Brems also performed in many other roles while at Copenhagen's Royal Theatre. These included Orpheus in Gluck's Orpheus and Eurydice (1939), Lola in Pietro Mascagni's Cavalleria rusticana (1946), Cornelia in Handel's Julius Caesar (1947), Cherubino in The Marriage of Figaro (1948), and Lucretia in Benjamin Britten's The Rape of Lucretia (1955). Her last role at the Royal Theatre was that of the mother in Offenbach's The Tales of Hoffmann in 1961. In addition to opera, Brems was a successful concert performer, singing works by Bach and Handel and frequently appearing as an acclaimed lied singer, interpreting works by Schubert and Brahms. She also sang songs by Ravel and Debussy and by the Danish composer Peter Lange-Müller.
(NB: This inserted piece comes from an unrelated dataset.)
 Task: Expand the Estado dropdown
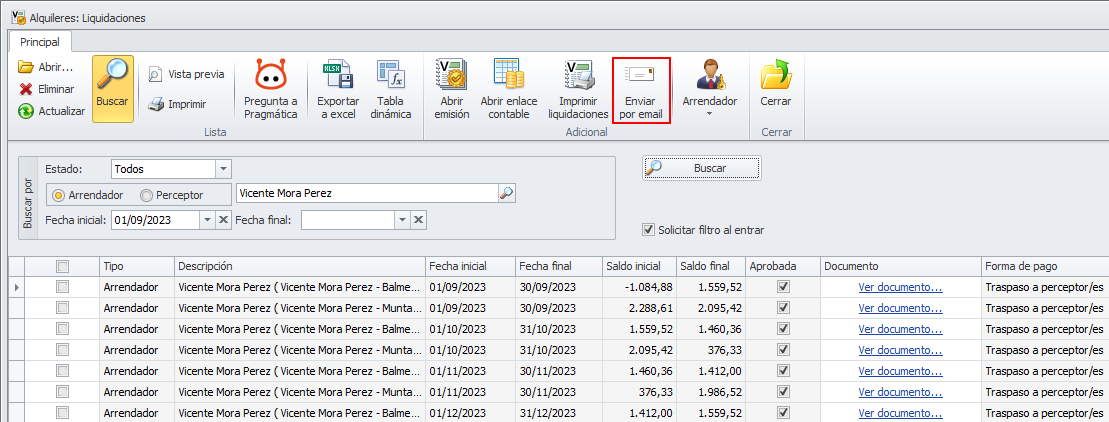[x=223, y=169]
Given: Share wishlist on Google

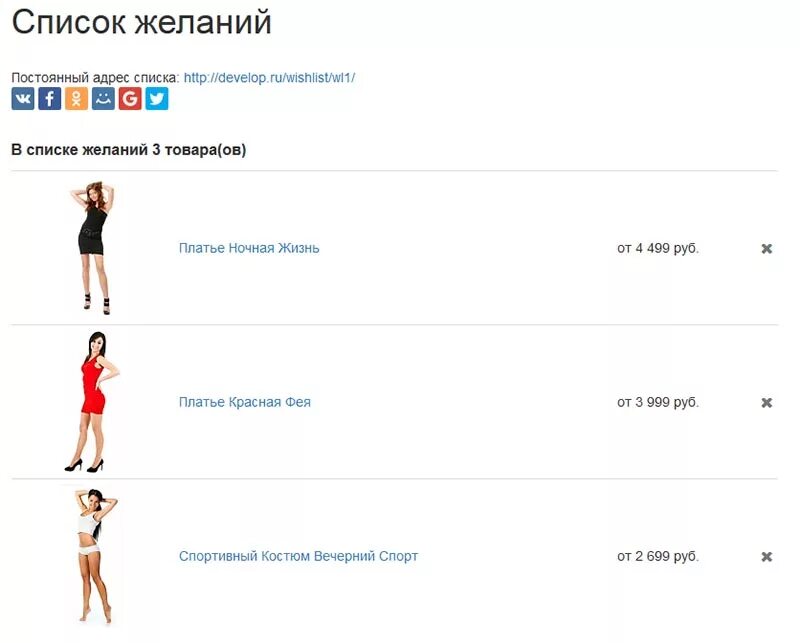Looking at the screenshot, I should pyautogui.click(x=130, y=98).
After officially leaving the theatre in 1962, she worked as a singing coach until her retirement in 1978. Until 1967 she was dean of Det Jyske Musikkonservatorium after which she joined Copenhagen University's Musikvidenskabeligt Institut where one of her most successful students was the soprano opera singer Elisabeth Meyer-Topsøe.

Else Brems died on 4 October 1995 in Copenhagen and is buried in Garnisons Cemetery.

==Awards==
In addition to receiving the Tagea Brandt Travel Scholarship in 1945, Brems was elevated to the status of Royal Court Singer by Christian X in 1946. In 1953, she received Denmark's highest award for artists, writers and performers, the Ingenio et Arti.

==Discography==
The comprehensive discography compiled by René Aagaard in 2013 contains 42 studio recordings (from 1932 to 1960), 20 radio recordings (1934 to 1961) and 11 republished recordings on EP, LP or CD.